Don’t you think, books are magical? A trivial thing in your hands is able to open up to the size of a 3D movie or a Broadway stage and provide a visual through words, so vivid and alive, that you are right there, in the action, center stage, directing the act by simply turning the pages, until the last scene, when the camera stops and the curtain falls.

An absolute immersion, a window on to your own world or a door to someone else's. The author gets under your skin and becomes you. And you become the author.

You stop feeling time. It is three in the morning, but it does not matter, because you don’t exist in real time. Your time is a century ago, or a decade ago, or somewhere in the future.  You are not here.

You read on trains, plains, walking in the crowded streets and driving in heavy traffic. You read while brushing your teeth, taking a bath, burning your dinner, buying groceries or talking to your mother on the phone.

You are a book-a-holic. When you get money, you buy books. And if there is any left over, you buy food.

The magical books, the unpretentious containers of literary work.  The familiar everyday objects consisting of printed pages glued together and bound in covers… At least that’s what we understand as a ‘book’ today. Though, as our intellectual discourse is shifting from printed pages to networked screens: eBooks, Androids, iPhones and iPads, what is going to happen to our book fetish tomorrow? Will the reading be just as magical?

It should still be, right? The magic is in the text – the unique compilation of words that makes you think and feel and forget about the time. It should not be affected by the medium carrying the text. The content is what matters - the guts of the book - either it is a plain printed text or a hypertext.

Whether you take a paperback from a shelf or download text to your e-reader, the ultimate purpose is direct brain-to-brain download from writer to reader.

We understand the obvious advantages of battery-operated electronic reading. Lightweight and portable, holding your entire library, the eBook can be read whenever and wherever you like. It does not require lighting (remember that flashlight under the blanket?)  It is loyal to your eyes, offering zoom function, letter resizing, and so forth. You can search for words or passages throughout the text. It’s effortless to skip to a juicy section or to go back and reread a memorable part. (Think how long it would take to skim to a particular passage in a paper book, even if it is bookmarked or the page corner is bent?) If you come across an unfamiliar word, a hyperlink may take you directly to an online source, which will cover the gap in your vocabulary, and instantly bring you back to where you were reading. (Now imagine taking a huge dictionary or encyclopedia from a top shelf and manually searching for a peculiar word).
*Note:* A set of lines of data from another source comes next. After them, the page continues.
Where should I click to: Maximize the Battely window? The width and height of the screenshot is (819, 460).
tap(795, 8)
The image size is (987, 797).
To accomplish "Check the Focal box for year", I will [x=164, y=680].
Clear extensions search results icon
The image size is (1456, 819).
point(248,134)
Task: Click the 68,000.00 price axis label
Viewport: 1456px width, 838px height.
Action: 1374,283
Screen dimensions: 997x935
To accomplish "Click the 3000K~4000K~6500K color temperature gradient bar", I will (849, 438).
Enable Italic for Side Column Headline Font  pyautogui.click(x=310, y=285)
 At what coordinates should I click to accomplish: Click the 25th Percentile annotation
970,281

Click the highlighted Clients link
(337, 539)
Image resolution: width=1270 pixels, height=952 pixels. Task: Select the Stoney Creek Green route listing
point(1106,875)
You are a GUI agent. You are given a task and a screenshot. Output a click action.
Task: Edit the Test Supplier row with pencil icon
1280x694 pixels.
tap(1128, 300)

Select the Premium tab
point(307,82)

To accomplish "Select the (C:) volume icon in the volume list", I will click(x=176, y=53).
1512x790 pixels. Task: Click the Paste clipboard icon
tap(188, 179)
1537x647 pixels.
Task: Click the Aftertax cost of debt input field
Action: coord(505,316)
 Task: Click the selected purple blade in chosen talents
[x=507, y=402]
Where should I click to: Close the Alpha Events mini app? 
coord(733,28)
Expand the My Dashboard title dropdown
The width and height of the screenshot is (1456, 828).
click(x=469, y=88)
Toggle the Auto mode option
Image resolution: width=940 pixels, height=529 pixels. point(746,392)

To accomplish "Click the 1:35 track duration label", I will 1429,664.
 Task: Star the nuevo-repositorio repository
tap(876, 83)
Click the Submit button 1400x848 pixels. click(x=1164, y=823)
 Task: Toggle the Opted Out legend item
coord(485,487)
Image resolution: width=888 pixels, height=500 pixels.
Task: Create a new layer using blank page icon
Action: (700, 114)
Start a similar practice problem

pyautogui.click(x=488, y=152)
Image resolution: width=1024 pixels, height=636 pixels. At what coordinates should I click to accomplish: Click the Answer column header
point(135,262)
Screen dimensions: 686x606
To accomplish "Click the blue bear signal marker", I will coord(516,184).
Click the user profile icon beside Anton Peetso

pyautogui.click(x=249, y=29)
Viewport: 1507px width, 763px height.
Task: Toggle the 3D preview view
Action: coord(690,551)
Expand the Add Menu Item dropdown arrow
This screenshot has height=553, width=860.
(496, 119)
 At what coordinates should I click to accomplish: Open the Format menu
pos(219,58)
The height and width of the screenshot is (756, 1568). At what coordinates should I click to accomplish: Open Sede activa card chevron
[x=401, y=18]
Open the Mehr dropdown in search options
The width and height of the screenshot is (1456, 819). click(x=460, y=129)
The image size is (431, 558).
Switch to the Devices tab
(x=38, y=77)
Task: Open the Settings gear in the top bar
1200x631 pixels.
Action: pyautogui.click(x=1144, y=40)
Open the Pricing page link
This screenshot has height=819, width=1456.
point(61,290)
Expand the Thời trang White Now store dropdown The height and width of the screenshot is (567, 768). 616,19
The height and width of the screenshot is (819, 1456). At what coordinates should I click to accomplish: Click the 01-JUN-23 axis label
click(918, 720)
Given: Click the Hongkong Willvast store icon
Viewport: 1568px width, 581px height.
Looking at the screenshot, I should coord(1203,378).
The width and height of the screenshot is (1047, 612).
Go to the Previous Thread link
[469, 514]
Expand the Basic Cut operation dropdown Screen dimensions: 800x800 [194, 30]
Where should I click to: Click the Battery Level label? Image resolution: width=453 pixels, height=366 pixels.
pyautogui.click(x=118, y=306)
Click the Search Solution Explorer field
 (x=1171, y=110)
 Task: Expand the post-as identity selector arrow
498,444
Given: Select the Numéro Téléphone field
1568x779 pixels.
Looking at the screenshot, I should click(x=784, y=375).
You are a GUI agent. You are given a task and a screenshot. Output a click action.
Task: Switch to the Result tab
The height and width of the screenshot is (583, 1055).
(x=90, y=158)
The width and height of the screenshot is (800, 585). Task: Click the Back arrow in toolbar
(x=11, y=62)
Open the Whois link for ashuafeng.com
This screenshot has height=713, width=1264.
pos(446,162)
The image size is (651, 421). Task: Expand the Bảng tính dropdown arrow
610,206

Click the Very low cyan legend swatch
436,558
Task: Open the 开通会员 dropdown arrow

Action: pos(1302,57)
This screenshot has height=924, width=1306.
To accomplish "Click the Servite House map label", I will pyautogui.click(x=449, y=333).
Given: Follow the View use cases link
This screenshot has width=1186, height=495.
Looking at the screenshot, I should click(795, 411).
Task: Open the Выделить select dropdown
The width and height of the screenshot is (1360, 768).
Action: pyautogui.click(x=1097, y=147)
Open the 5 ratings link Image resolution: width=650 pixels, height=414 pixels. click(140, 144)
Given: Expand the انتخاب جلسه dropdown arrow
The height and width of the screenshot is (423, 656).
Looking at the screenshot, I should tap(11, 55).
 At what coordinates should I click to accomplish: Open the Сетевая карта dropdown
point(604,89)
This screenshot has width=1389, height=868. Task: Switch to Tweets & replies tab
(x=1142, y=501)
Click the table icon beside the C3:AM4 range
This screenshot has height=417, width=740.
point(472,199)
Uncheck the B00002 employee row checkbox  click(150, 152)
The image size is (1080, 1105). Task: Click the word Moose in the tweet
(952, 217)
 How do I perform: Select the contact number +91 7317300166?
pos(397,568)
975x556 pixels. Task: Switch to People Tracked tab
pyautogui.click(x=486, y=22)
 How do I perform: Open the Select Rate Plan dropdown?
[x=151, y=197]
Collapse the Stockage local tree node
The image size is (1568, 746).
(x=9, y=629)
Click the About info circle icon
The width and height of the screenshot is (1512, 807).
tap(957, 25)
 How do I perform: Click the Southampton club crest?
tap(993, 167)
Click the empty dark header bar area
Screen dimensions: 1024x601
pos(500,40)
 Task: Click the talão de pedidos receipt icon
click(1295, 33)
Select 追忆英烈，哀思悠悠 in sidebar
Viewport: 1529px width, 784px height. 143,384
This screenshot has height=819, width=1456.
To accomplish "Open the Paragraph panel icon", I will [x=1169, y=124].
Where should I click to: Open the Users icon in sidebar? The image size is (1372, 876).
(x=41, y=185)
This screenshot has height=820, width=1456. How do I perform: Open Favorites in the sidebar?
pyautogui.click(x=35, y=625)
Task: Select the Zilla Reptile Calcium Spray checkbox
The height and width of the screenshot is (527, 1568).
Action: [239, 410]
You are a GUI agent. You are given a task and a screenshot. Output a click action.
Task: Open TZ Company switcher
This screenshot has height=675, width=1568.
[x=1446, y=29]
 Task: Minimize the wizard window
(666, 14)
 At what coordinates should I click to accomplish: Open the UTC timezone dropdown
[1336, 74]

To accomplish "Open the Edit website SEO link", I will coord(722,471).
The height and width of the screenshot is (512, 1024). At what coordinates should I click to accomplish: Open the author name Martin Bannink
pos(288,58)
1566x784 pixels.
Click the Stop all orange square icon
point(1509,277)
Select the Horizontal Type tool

Note-taking is powerful, and your notes can be found and referenced quickly and easily. And they don't have to be permanent. (While your notes in paper book are there to stay, even pencil. You can always see the imprints, even if you erase every last shred of graphite). In addition, eBooks are eco-friendly.  You don't have to kill trees.

And yet, something is missing. Something deliciously old-fashioned. The weight of the book in your hand. The texture, the smell. The exciting smell of freshly-printed pages, and the smell of an old book, with turned-yellow pages falling out. The nostalgic stain of coffee, spilt years ago. (You can as well spill coffee on an eBook, but the effect will be different).  The impressive visuals of the interior filled with bookshelves and bookcases (“Wow, did you read all this?”)  Regular trips to a bookstore with no specific book in mind, which always ends up buying a couple of unexpected findings. Wrapping books for a present, exchanging books, loaning, borrowing and reselling...

Will ‘digitized’ young people, who do not know life before the Internet, ever experience any of this? Will they ever feel the pleasure of turning pages? Will they ever know how multifunctional the paper books have been?

Not always containing great literature, books of inferior quality have been good for kindling, bonfire fuel, brown bagging, bookshelf support, furniture leveling, wine coasters, secret piggy banks, status symbols, and even window cleaning paper. And what can you do with unloved digital publications? Just delete it, with no further use.

It is hard to give up our habits. It has always been hard. Remember those old vinyl records? Switching over to cassette tapes? Converting your music collection to compact discs? To MP3s? Transferring your VHS movies to DVD and, God forbid, upgrading to Blu-ray? We have survived it all.

And if it is destined for the electronic books to replace the paperbacks and hardcovers, we’ll survive it too. And we’ll still be reading. Because reading is the only reliable evidence that we are still thinking. And because it is magical.